Alors, si je veux poursuivre ma quête de contribuer à trouver et façonner des récits inspirants pour l’avenir, je tire de ceci la leçon inverse de ce qui est là proposé : il s’agit aujourd’hui de rassembler. Il est vain d’écrire pour convaincre les uns ou les autres qu’ils ont tort ou qu’on a raison, que telle solution serait la meilleure ou telle voie sans issue. Le défi à relever est celui d’écrire des mots qui jettent des ponts, de construire des récits, par exemple, qui accordent la même légitimité aux pro-masques ou aux anti-masques, aux tenants de la sécurité sanitaire ou de la liberté individuelle. Sur le registre du marketing, j’en appelle à une communication de l’inclusion.
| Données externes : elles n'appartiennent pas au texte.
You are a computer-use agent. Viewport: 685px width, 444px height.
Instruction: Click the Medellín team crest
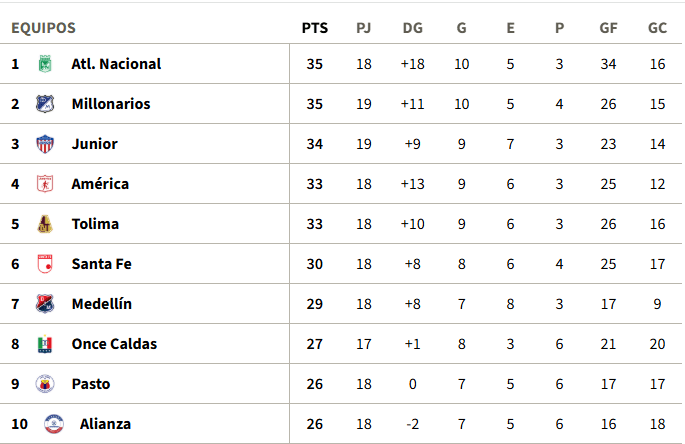[x=45, y=304]
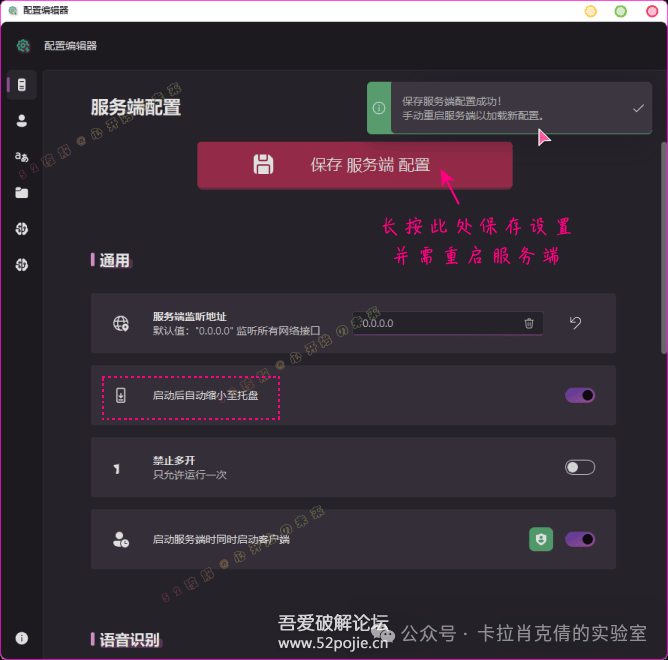Dismiss the success notification with the checkmark
The width and height of the screenshot is (668, 660).
(x=638, y=108)
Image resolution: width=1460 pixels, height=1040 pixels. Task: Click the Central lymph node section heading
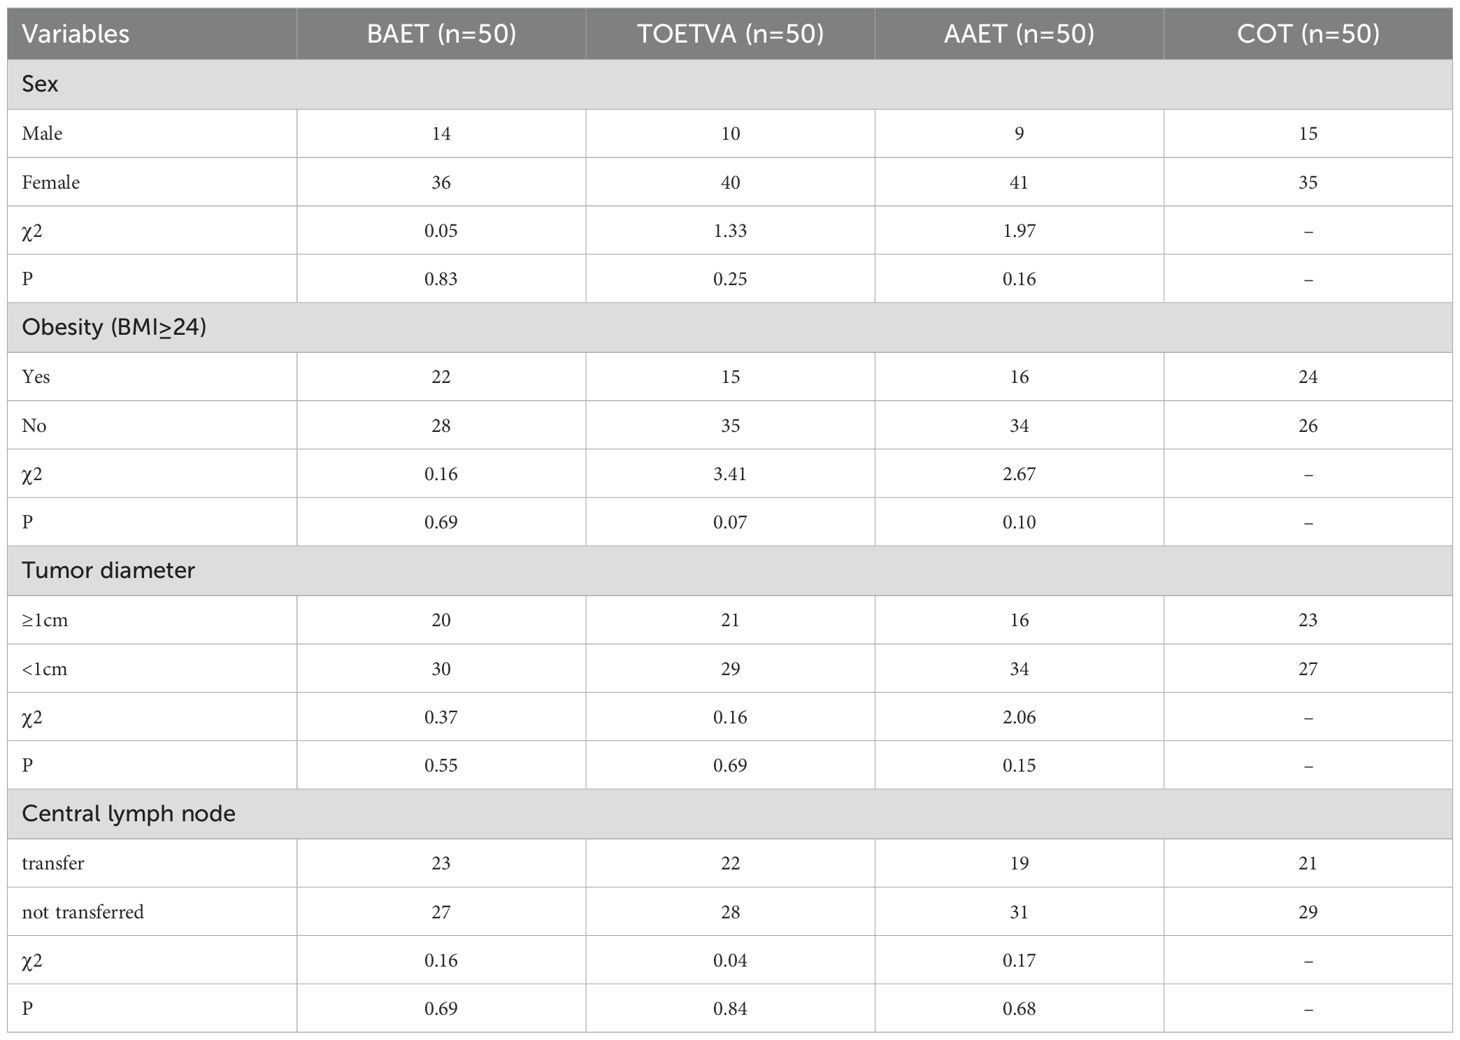click(x=129, y=813)
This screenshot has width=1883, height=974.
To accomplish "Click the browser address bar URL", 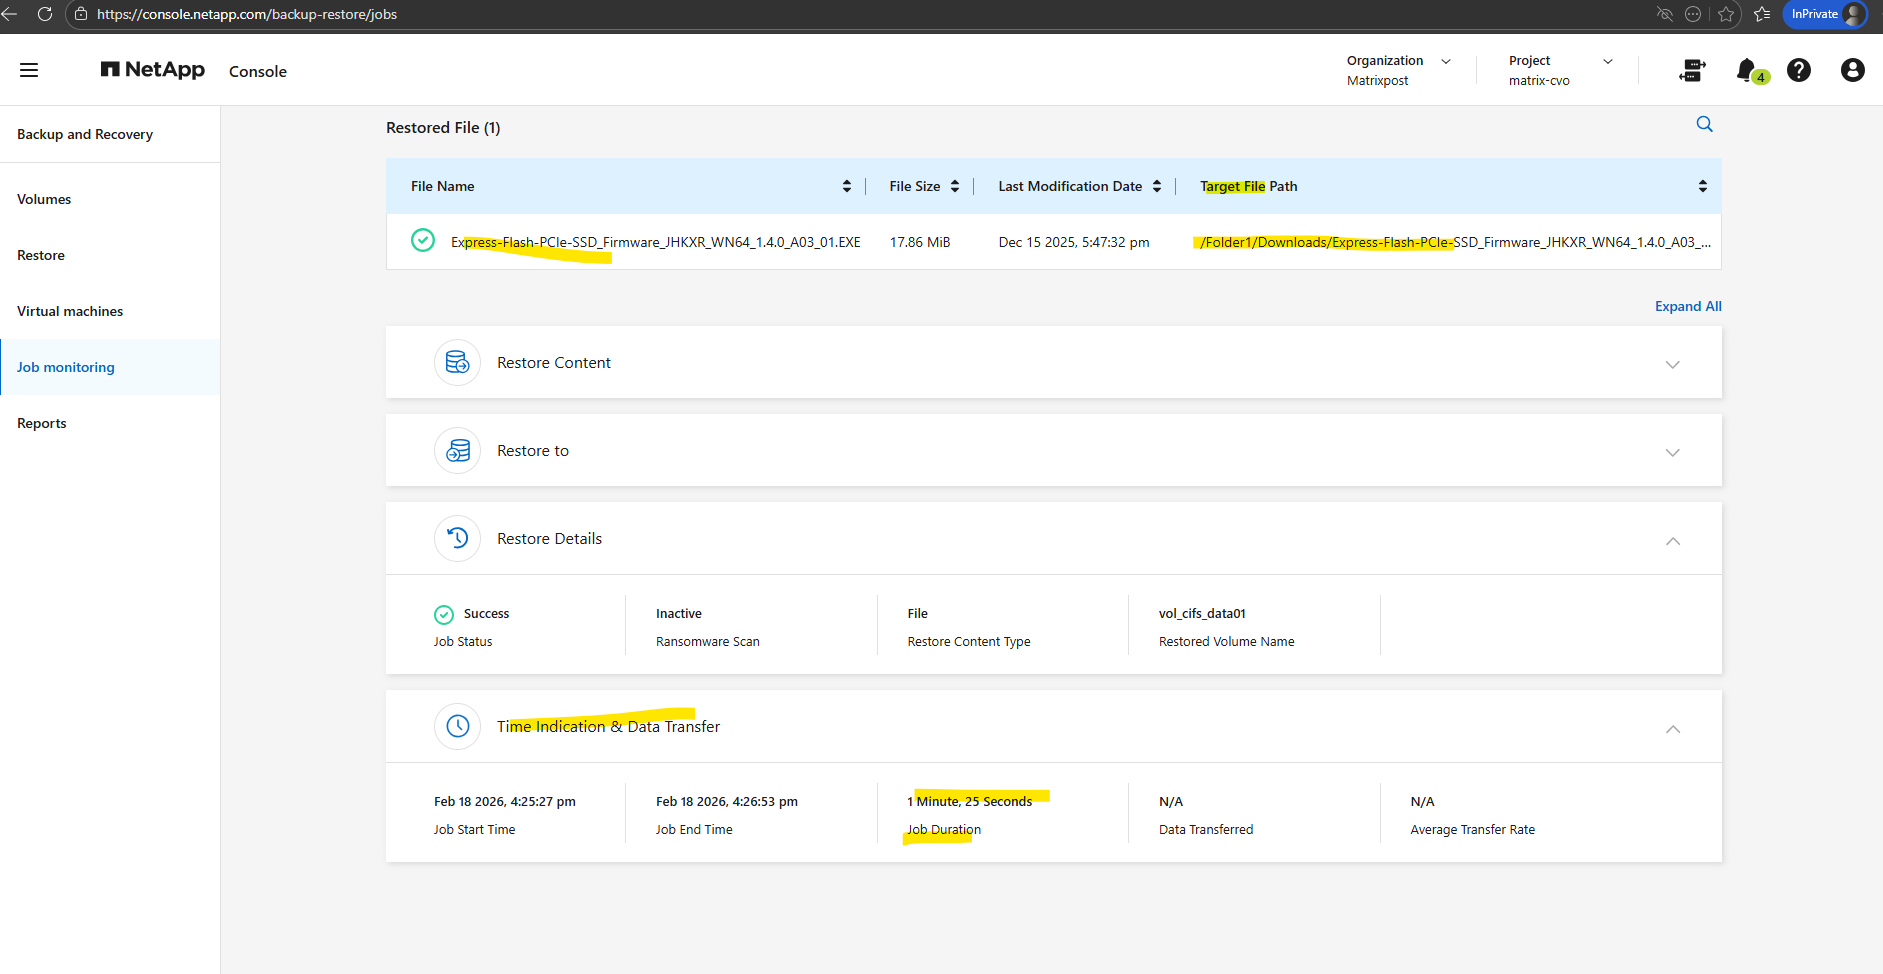I will click(247, 14).
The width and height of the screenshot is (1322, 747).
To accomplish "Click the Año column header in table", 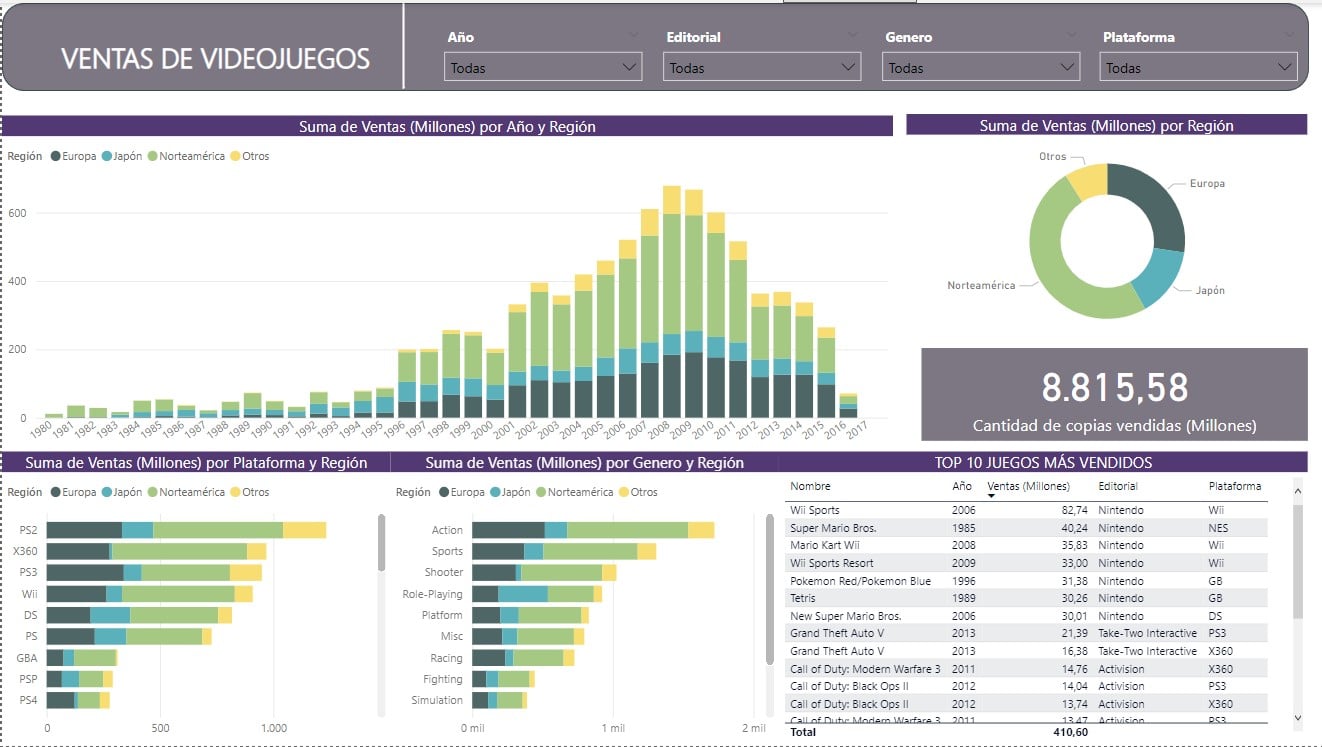I will [x=961, y=487].
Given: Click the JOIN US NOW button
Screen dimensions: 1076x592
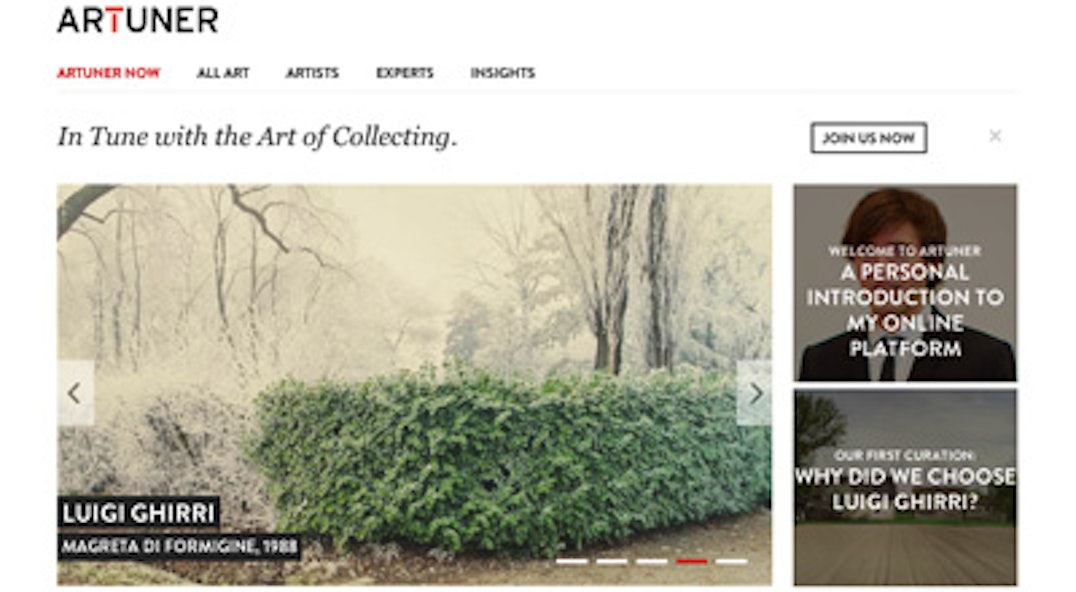Looking at the screenshot, I should click(x=869, y=138).
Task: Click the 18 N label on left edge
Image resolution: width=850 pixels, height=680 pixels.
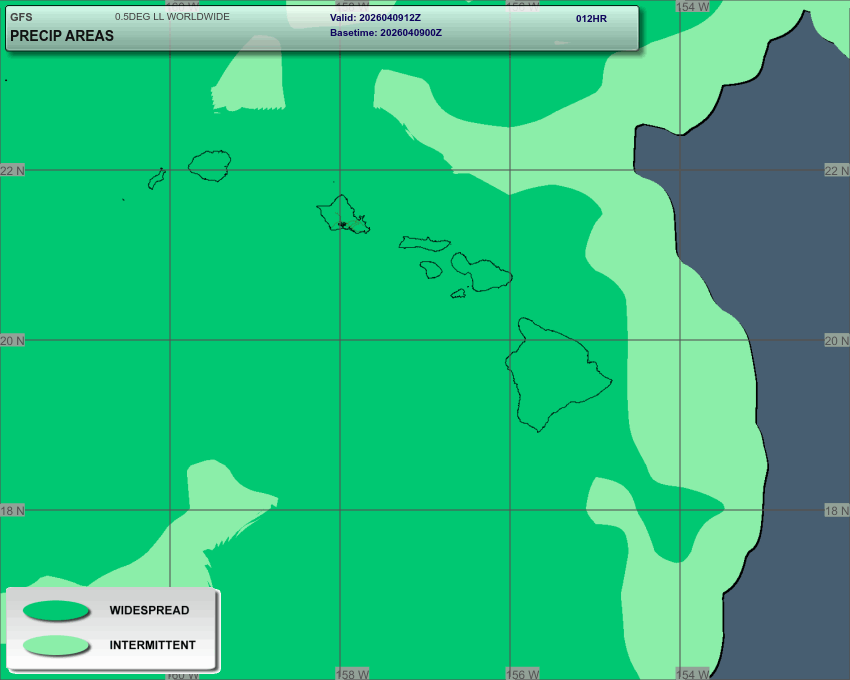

Les utopistes n’ont plus le choix, ils doivent être plus ambitieux.ses que jamais et créer des territoires nouveaux où les femmes et les hommes ne sont plus rangé.es, classé.es, divisé.es selon des polarités mais rassemblé.es autour d’une humanité commune.

 

Vous aussi, vous avez envie de partager votre opinion, d'écrire vos textes coups de gueule ou coups de coeur ?

Découvrez mon atelier en ligne en vous inscrivant gratuitement à la conférence du 28 octobre à 20h !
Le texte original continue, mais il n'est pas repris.